• **Task to carry out**: From the material below, copy exactly the lines beginning with the one that contains "364x500 pixels. How" and ending with the one that contains "Instruction: Click the carbon logo watermark"; the pictures stay out.

• **Data for this task**:
——
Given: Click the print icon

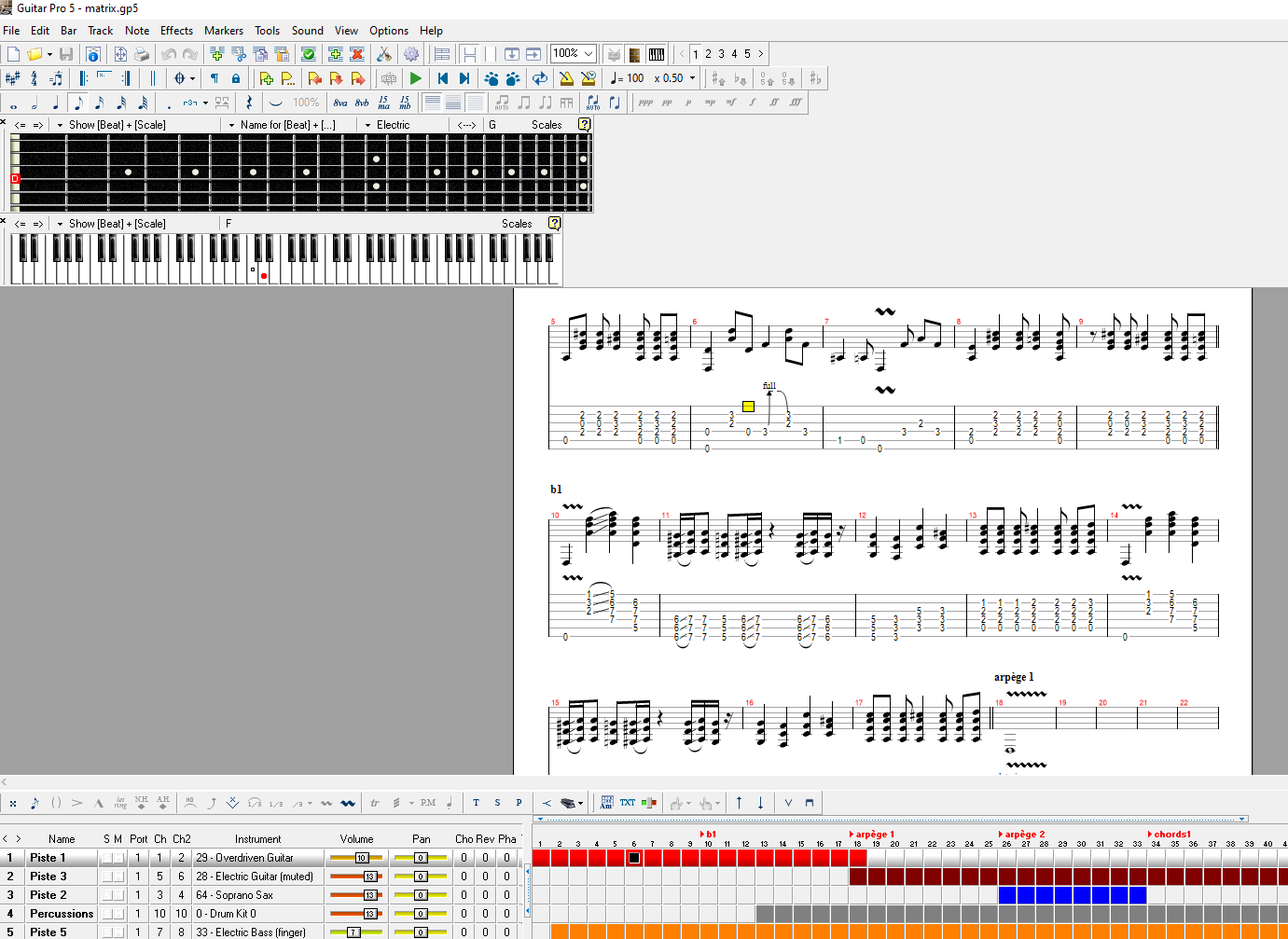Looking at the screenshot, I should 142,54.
——
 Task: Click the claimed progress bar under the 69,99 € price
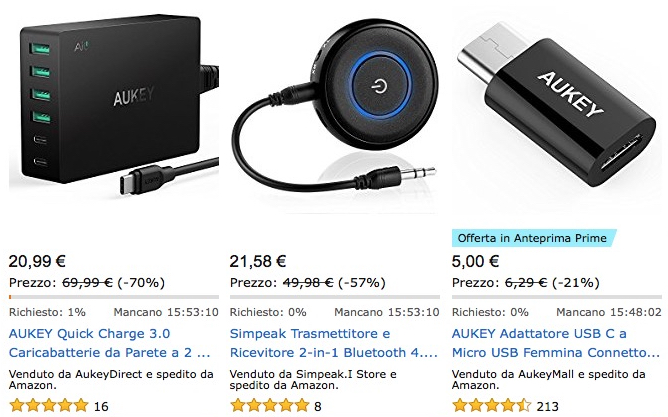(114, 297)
——
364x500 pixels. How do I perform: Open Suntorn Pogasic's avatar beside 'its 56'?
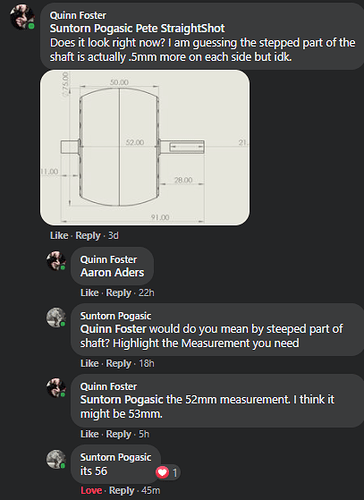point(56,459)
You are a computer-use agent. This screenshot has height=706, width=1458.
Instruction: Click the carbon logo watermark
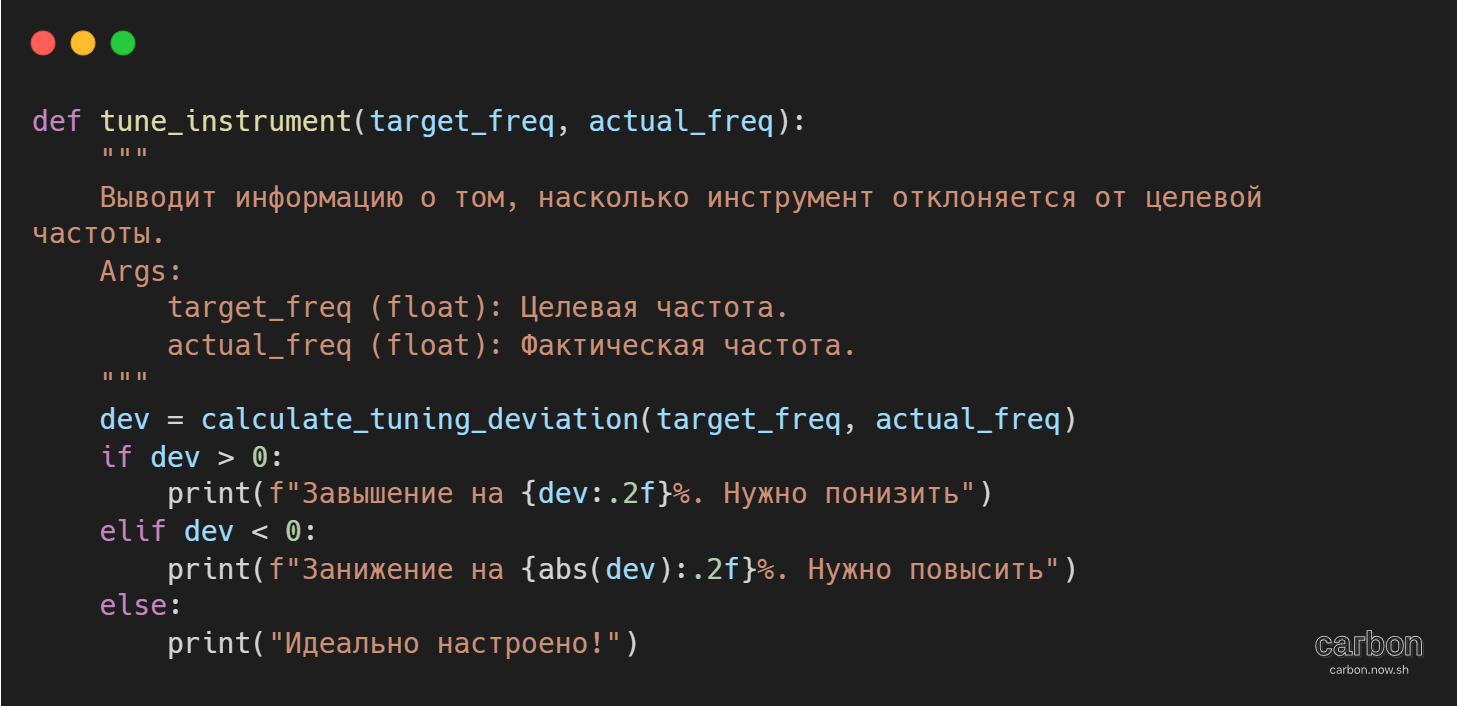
——
• **Answer box**:
364x500 pixels. How do I perform: Open Suntorn Pogasic's avatar beside 'its 56'?
point(56,459)
You are a computer-use agent. This screenshot has height=706, width=1458.
Instruction: Click the carbon logo watermark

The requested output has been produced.